# Aim of the exercise
Nothing but the lines from the one with "Task: Open the 详细说明 link" down to the one with "Image resolution: width=1282" should be returned, exactly and with both ends included, from the material below.

# Data provided
◆ ◆ ◆ ◆
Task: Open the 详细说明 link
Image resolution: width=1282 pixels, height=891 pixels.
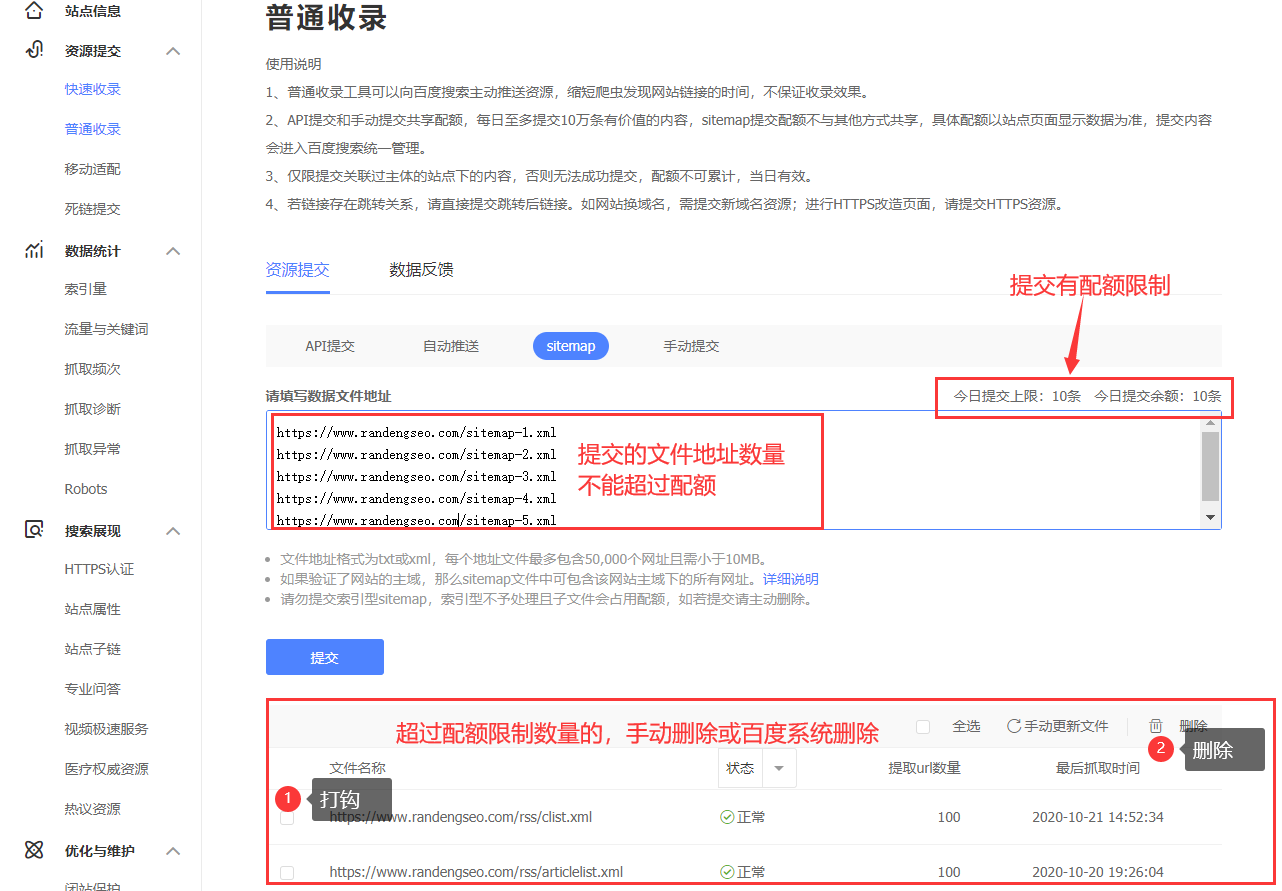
◆ ◆ ◆ ◆
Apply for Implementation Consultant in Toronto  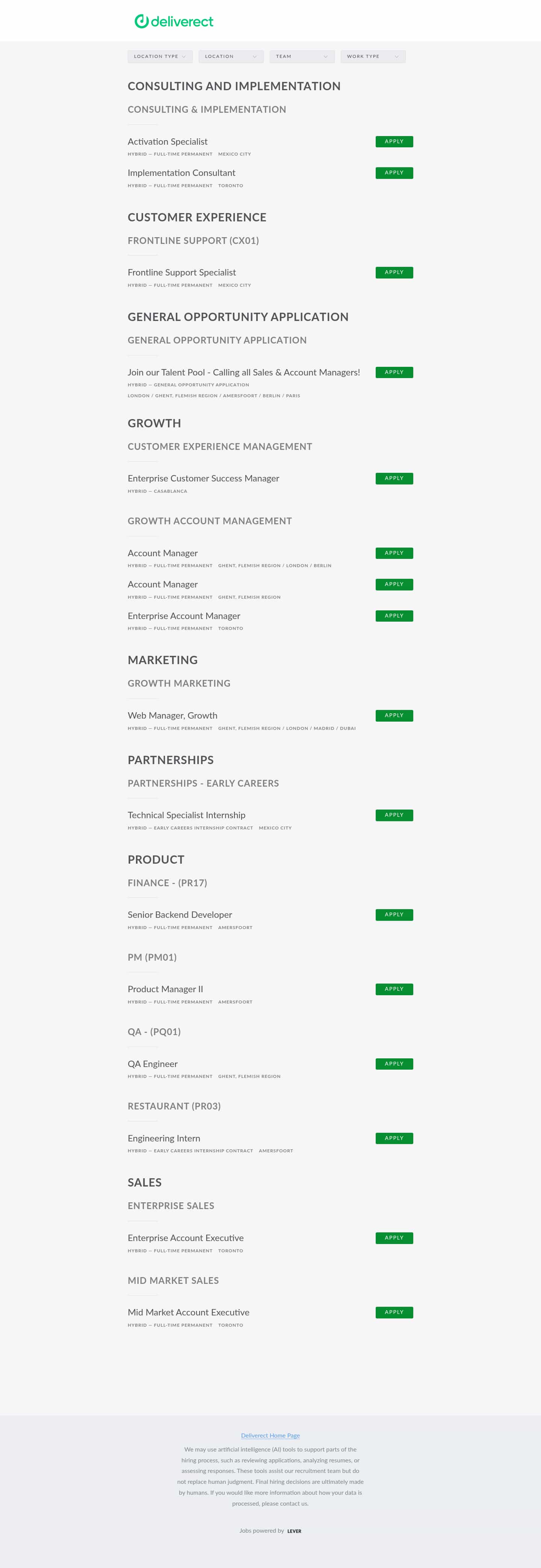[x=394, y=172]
◆ ◆ ◆ ◆
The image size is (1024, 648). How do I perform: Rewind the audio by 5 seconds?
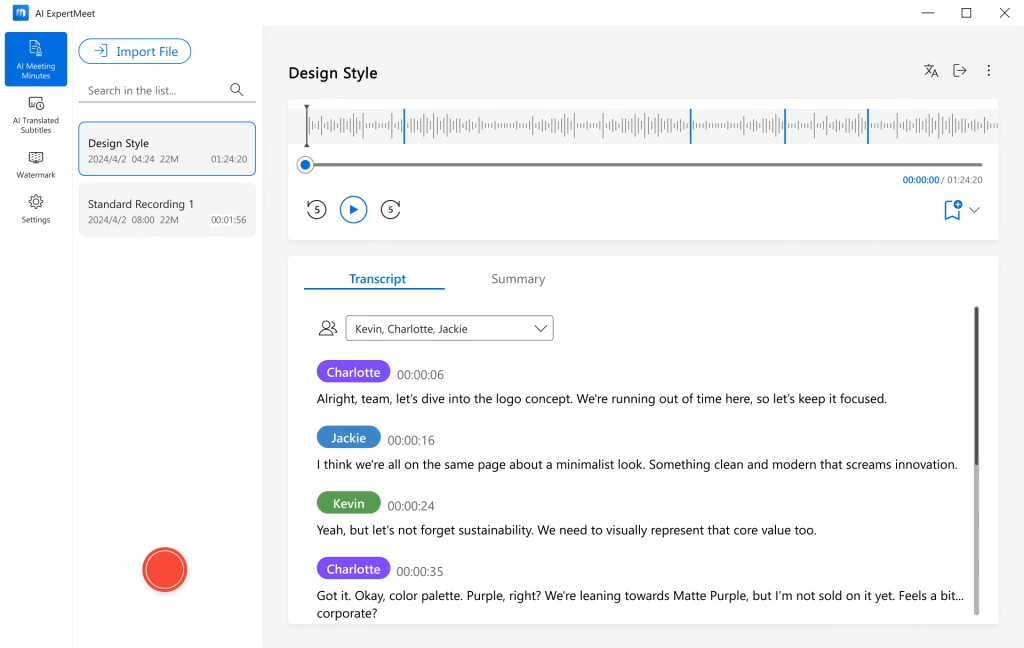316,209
◆ ◆ ◆ ◆
# Solution to the problem
Task: Open the 详细说明 link
Image resolution: width=1282 pixels, height=891 pixels.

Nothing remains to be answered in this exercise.